/---

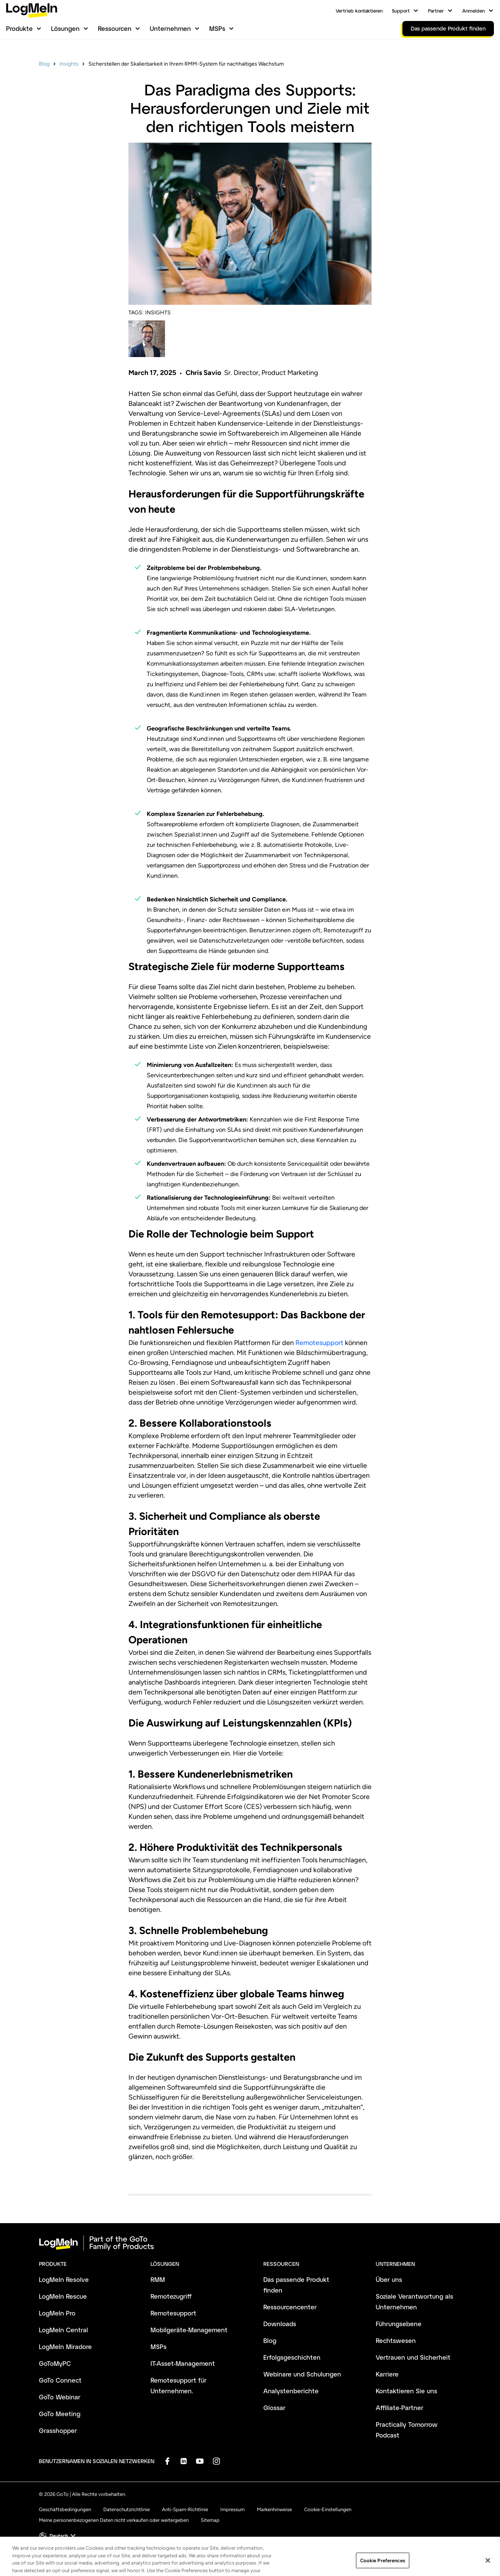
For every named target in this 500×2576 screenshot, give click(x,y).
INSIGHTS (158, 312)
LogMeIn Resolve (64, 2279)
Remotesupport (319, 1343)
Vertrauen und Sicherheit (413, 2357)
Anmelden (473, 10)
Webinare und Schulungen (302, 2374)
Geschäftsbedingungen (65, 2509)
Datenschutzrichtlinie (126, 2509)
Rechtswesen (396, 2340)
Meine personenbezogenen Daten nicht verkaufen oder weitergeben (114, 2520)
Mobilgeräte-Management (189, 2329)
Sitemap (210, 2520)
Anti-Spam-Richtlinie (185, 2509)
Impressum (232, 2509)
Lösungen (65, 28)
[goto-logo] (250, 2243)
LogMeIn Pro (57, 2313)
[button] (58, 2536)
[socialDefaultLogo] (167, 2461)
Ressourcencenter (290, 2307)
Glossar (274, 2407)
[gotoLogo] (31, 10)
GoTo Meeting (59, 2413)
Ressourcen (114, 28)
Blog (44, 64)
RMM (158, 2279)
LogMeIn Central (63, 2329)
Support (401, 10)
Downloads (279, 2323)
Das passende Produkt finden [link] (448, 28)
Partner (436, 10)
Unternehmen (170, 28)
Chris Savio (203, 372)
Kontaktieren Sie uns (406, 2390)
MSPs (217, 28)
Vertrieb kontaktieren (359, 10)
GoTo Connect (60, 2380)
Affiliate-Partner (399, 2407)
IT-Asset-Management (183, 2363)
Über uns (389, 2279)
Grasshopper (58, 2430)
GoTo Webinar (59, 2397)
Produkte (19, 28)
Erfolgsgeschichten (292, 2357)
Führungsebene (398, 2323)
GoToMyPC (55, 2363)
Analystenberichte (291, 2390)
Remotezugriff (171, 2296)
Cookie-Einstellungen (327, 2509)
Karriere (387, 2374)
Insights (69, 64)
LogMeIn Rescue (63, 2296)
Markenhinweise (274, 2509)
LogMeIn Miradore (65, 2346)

\---

Please lay out every line of the data above as a Markdown table with the columns Row and Line, numbering the rows in order. Skip blank lines and omit the pictures.

| Row | Line |
|---|---|
| 1 | For every named target in this 500×2576 screenshot, give click(x,y). |
| 2 | INSIGHTS (158, 312) |
| 3 | LogMeIn Resolve (64, 2279) |
| 4 | Remotesupport (319, 1343) |
| 5 | Vertrauen und Sicherheit (413, 2357) |
| 6 | Anmelden (473, 10) |
| 7 | Webinare und Schulungen (302, 2374) |
| 8 | Geschäftsbedingungen (65, 2509) |
| 9 | Datenschutzrichtlinie (126, 2509) |
| 10 | Rechtswesen (396, 2340) |
| 11 | Meine personenbezogenen Daten nicht verkaufen oder weitergeben (114, 2520) |
| 12 | Mobilgeräte-Management (189, 2329) |
| 13 | Sitemap (210, 2520) |
| 14 | Anti-Spam-Richtlinie (185, 2509) |
| 15 | Impressum (232, 2509) |
| 16 | Lösungen (65, 28) |
| 17 | [goto-logo] (250, 2243) |
| 18 | LogMeIn Pro (57, 2313) |
| 19 | [button] (58, 2536) |
| 20 | [socialDefaultLogo] (167, 2461) |
| 21 | Ressourcencenter (290, 2307) |
| 22 | Glossar (274, 2407) |
| 23 | [gotoLogo] (31, 10) |
| 24 | GoTo Meeting (59, 2413) |
| 25 | Ressourcen (114, 28) |
| 26 | Blog (44, 64) |
| 27 | RMM (158, 2279) |
| 28 | LogMeIn Central (63, 2329) |
| 29 | Support (401, 10) |
| 30 | Downloads (279, 2323) |
| 31 | Das passende Produkt finden [link] (448, 28) |
| 32 | Partner (436, 10) |
| 33 | Unternehmen (170, 28) |
| 34 | Chris Savio (203, 372) |
| 35 | Kontaktieren Sie uns (406, 2390) |
| 36 | MSPs (217, 28) |
| 37 | Vertrieb kontaktieren (359, 10) |
| 38 | GoTo Connect (60, 2380) |
| 39 | Affiliate-Partner (399, 2407) |
| 40 | IT-Asset-Management (183, 2363) |
| 41 | Über uns (389, 2279) |
| 42 | Grasshopper (58, 2430) |
| 43 | GoTo Webinar (59, 2397) |
| 44 | Produkte (19, 28) |
| 45 | Erfolgsgeschichten (292, 2357) |
| 46 | Führungsebene (398, 2323) |
| 47 | GoToMyPC (55, 2363) |
| 48 | Analystenberichte (291, 2390) |
| 49 | Remotezugriff (171, 2296) |
| 50 | Cookie-Einstellungen (327, 2509) |
| 51 | Karriere (387, 2374) |
| 52 | Insights (69, 64) |
| 53 | LogMeIn Rescue (63, 2296) |
| 54 | Markenhinweise (274, 2509) |
| 55 | LogMeIn Miradore (65, 2346) |